▸ PASSAGE:
Skip to content

Using libgit for deduplication yields drastically worse eval performance #9684

Open
@roberth

Description

Originally posted by @erikarvstedt in #9485 (comment)

Using libgit for deduplication yields a very simple implementation but drastically worsens eval performance.

I've mentioned this before in the "Source tree abstraction" PR.
A current benchmark confirms these results:
Eval'ing the paperless NixOS test with the libgit accessor (PR "Source tree abstraction") takes 60% longer compared to the branch the PR is based on.

▸ RECORDED INFORMATION:
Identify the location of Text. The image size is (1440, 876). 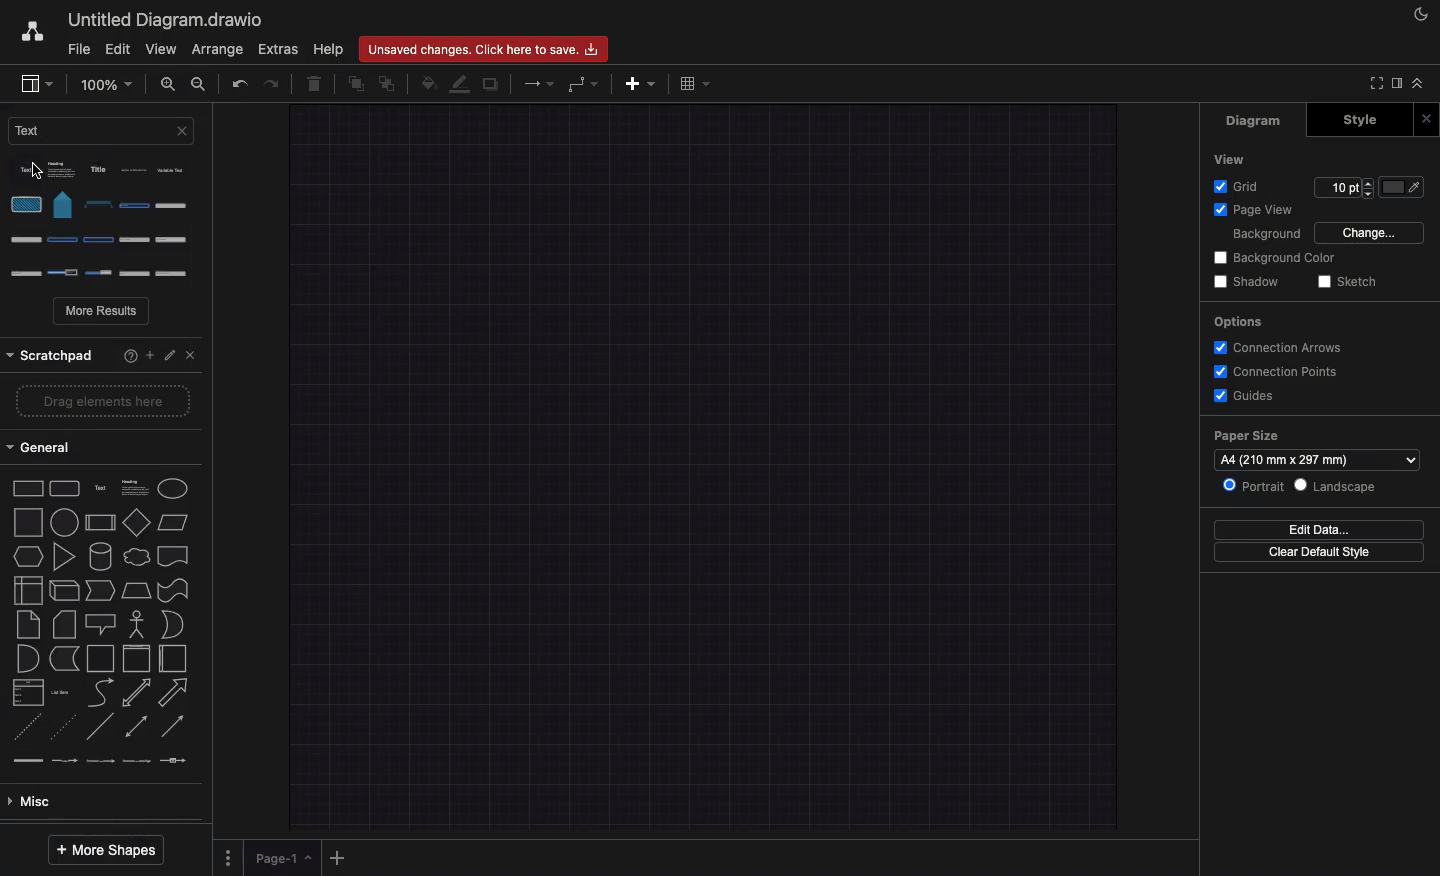
(101, 130).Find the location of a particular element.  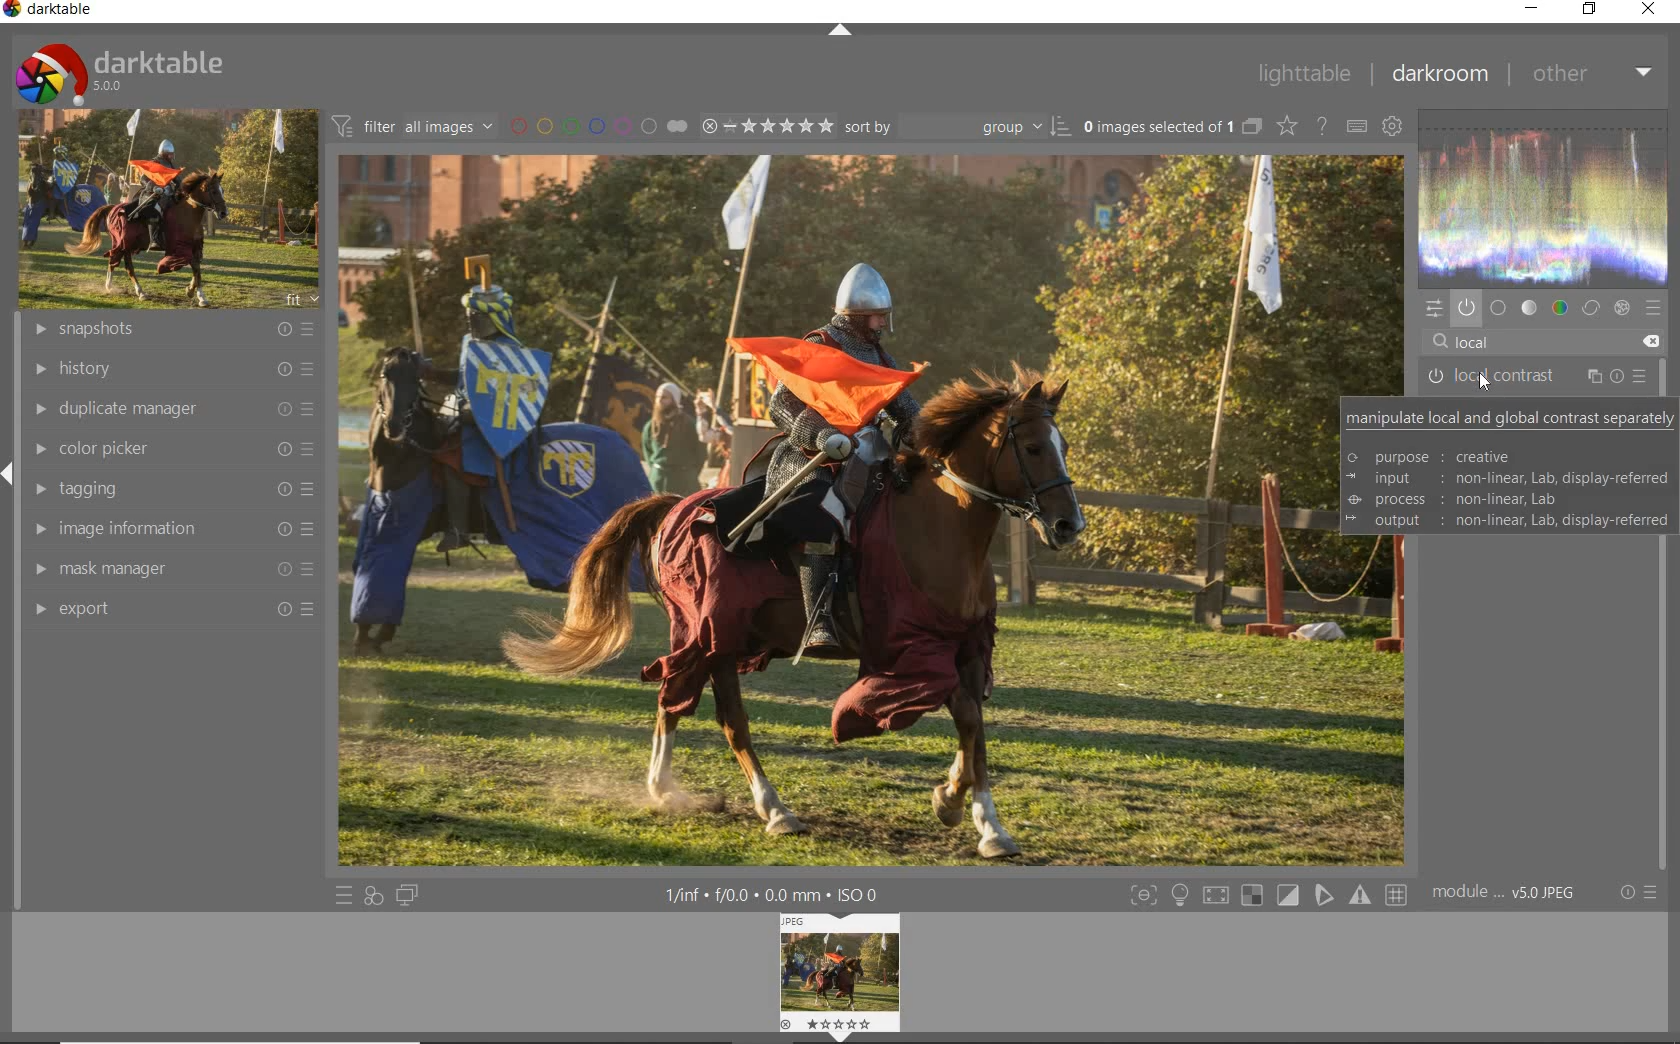

search modules is located at coordinates (1538, 342).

▸ EXERCISE 1:
According to the libgit deduplication issue, how much longer does evaluating the paperless NixOS test take with the libgit accessor?
▸ EXERCISE 2:
Carry on writing the libgit deduplication issue from its last sentence.
The data placed after the libgit deduplication issue is separate material and is not part of it.

▸ RIGHT ANSWER 1:
It takes 60% longer than on the branch the PR is based on.

▸ RIGHT ANSWER 2:
Benchmark source
# https://github.com/NixOS/nix/pull/6530 as of 2023-12-31
nix build github:edolstra/nix/2055e28aedb3918d91dcd80a5cf9bdd32242c822 -o /tmp/nix/git-accessor
# The version of master which the above PR is based on
nix build github:nixos/nix/9dbfd186b129ddee4a7a66958be9abdf6dd6a668 -o /tmp/nix/baseline

nix_eval() {
    nix=$1
    shift
    # A test with a single VM system evaluation that accesses lots of files
    # nixpkgs-unstable as of 2023-02-01
    /tmp/nix/$nix/bin/nix eval --json github:nixos/nixpkgs/ea692c2ad1afd6384e171eabef4f0887d2b882d3#nixosTests.paperless "$@"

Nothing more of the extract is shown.